Japanese Ripple Crypto Exchange Takes Hit as Founder Arrested for Scam

A manager on a Ripple Exchange has swindled $ 12,470

The Ripple cryptocurrency exchange in Hamamatsu, Shizuoka Prefecture, was raided by police as they approached the exchange manager who was looking to earn ¥ 1.4 million ($ 12,470) from one of his clients ‘ money.

Yuki Takenaka, the 31-year-old founder and head of a company that operates the Ripple exchange, collected his stolen funds even though his company was in a state of collapse and unable to make refunds at the time.

Scam
It is the first arrest in Japan made in connection with an exchange of the virtual currency Ripple, as Takenaka has admitted to most charges, according to police.

Having established the exchange in May 2014, Takenaka quickly fell out of favor as users were unable to withdraw cash or contact him.

In a strange business model, his company raised money from its users in exchange for IOU, or written acknowledgements of debt, needed for Ripple’s online transactions.
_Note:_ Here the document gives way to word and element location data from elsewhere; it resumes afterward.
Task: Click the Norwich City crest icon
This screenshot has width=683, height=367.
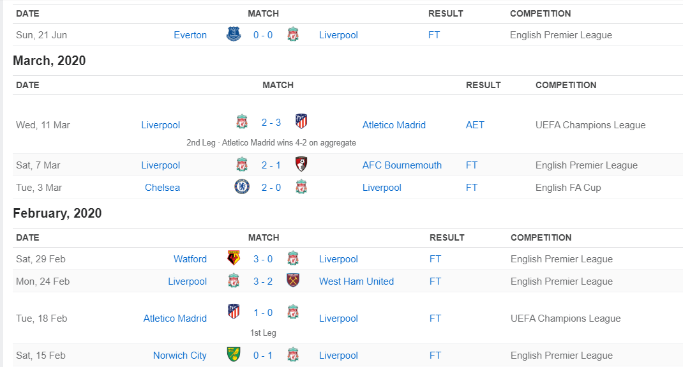Action: [x=234, y=355]
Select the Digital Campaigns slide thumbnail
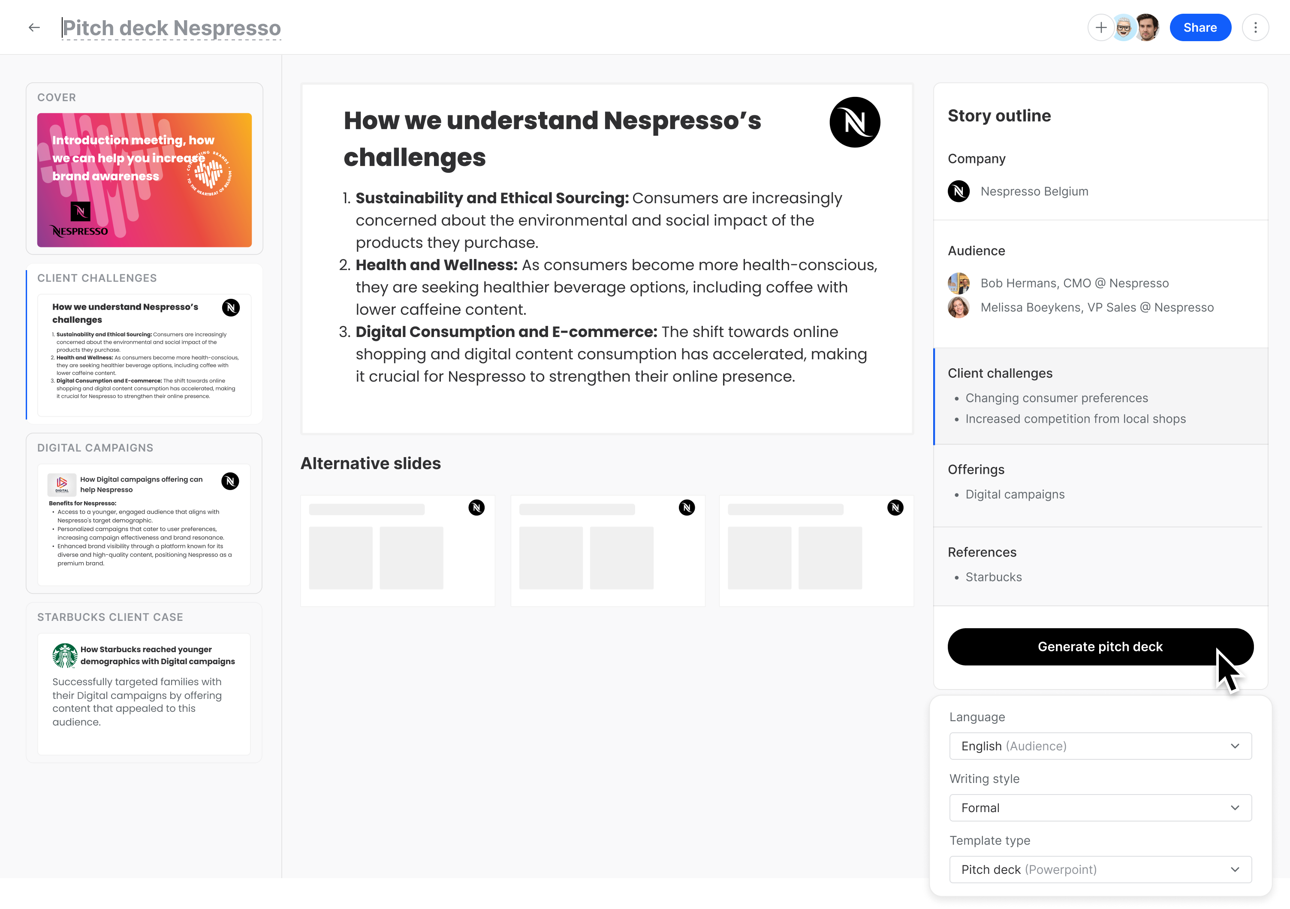 click(x=144, y=525)
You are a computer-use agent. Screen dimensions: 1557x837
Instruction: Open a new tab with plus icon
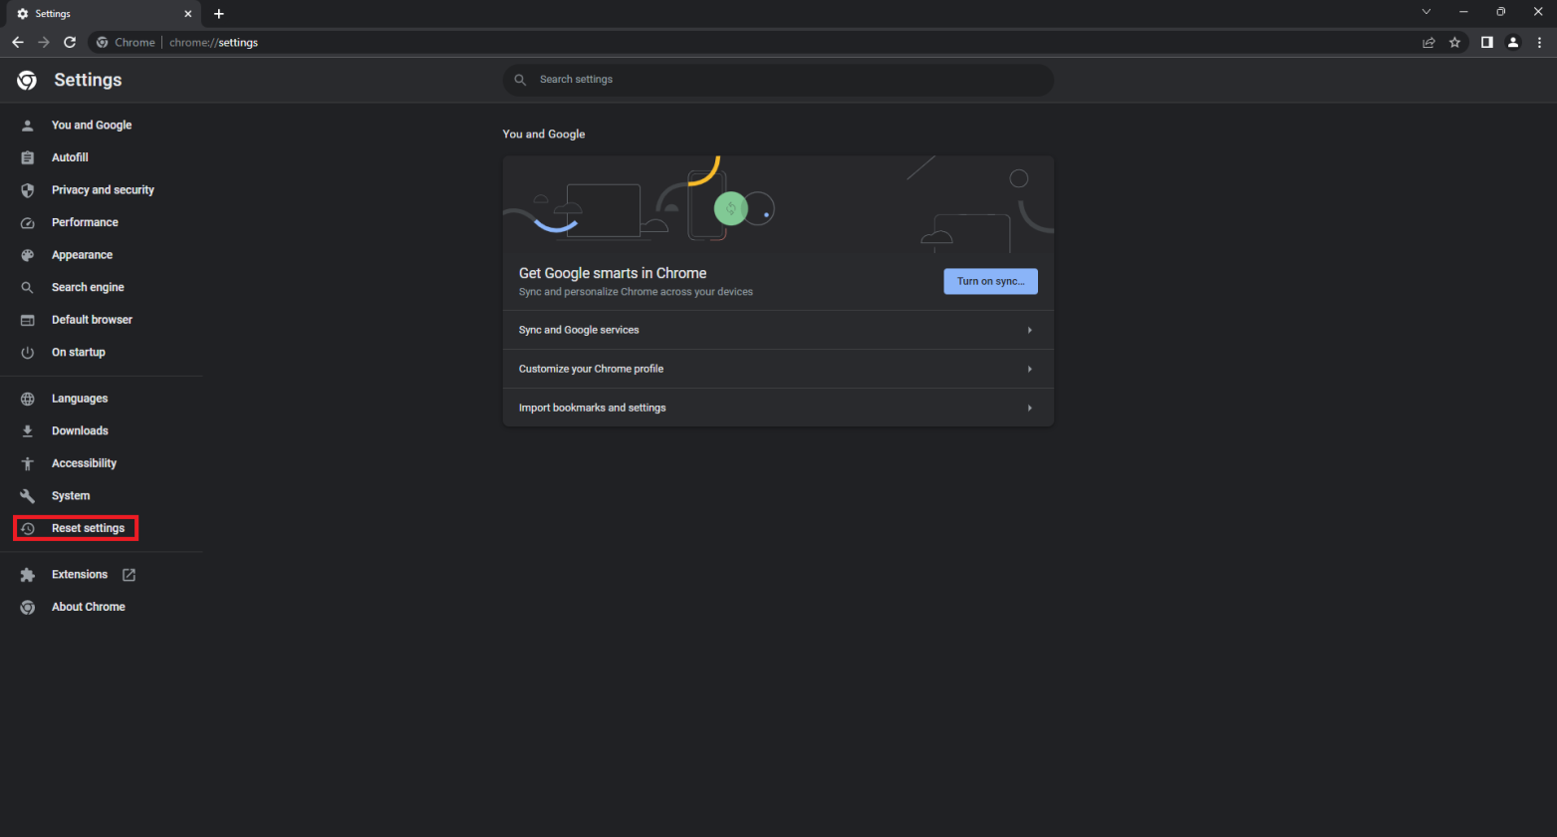point(219,14)
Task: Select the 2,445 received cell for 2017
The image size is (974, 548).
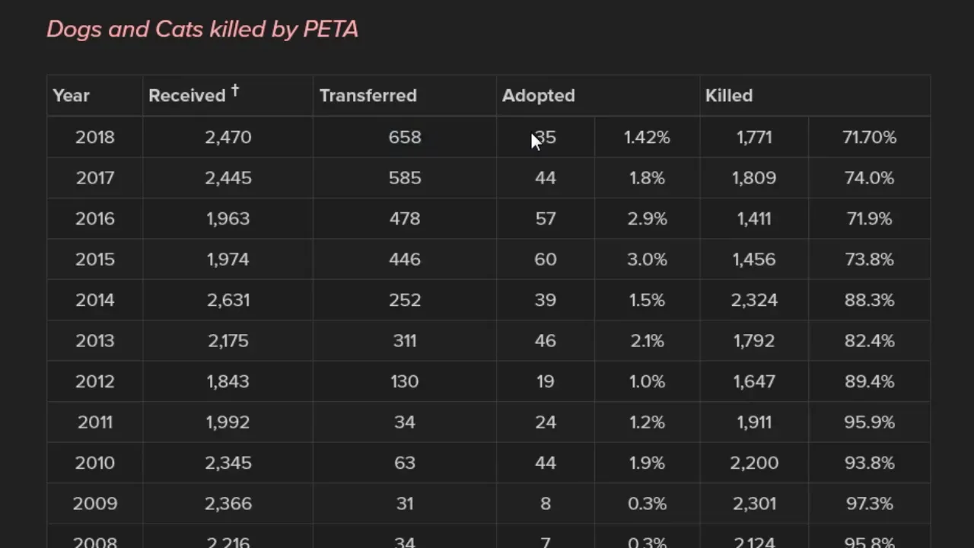Action: pos(228,178)
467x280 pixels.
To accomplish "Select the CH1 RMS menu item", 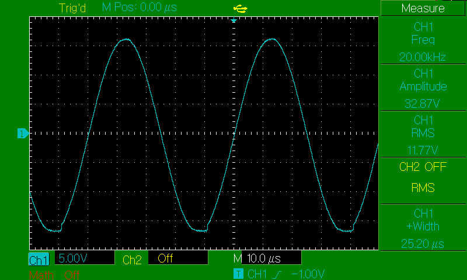I will (423, 134).

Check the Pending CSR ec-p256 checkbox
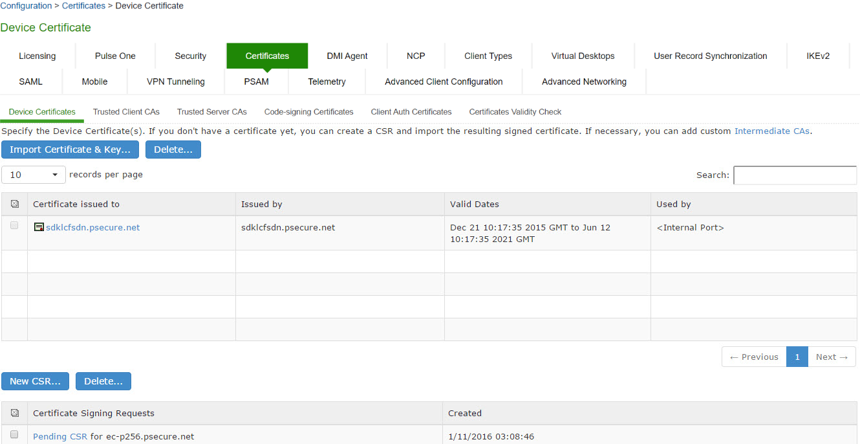point(14,435)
Users can exchange the notes with Ripple or convert them into cash.

But it has also been discovered that Takenaka allegedly swindled more than ¥ 10 million from a dozen users through fake advertising that his company does not charge any commission.

In addition, there are investigations into the alleged issuance of fictitious IOU amounting to approximately ¥ 120 million.

Ripple’s drive for legitimacy
Ripple, as a cryptocurrency, is slightly different from others, as they seek to become a legitimate digital currency for use within the banking sector; and they pride themselves on being centralized.

Ripple currency is usually used for international payments and cannot be used for purchases of goods.

Ripple is looking to enter the banking market with its tough regulations, and while this incident has nothing to do with Ripple as a currency, it shows once again that the crypto market remains a wild west for many and there is very little protection for individuals.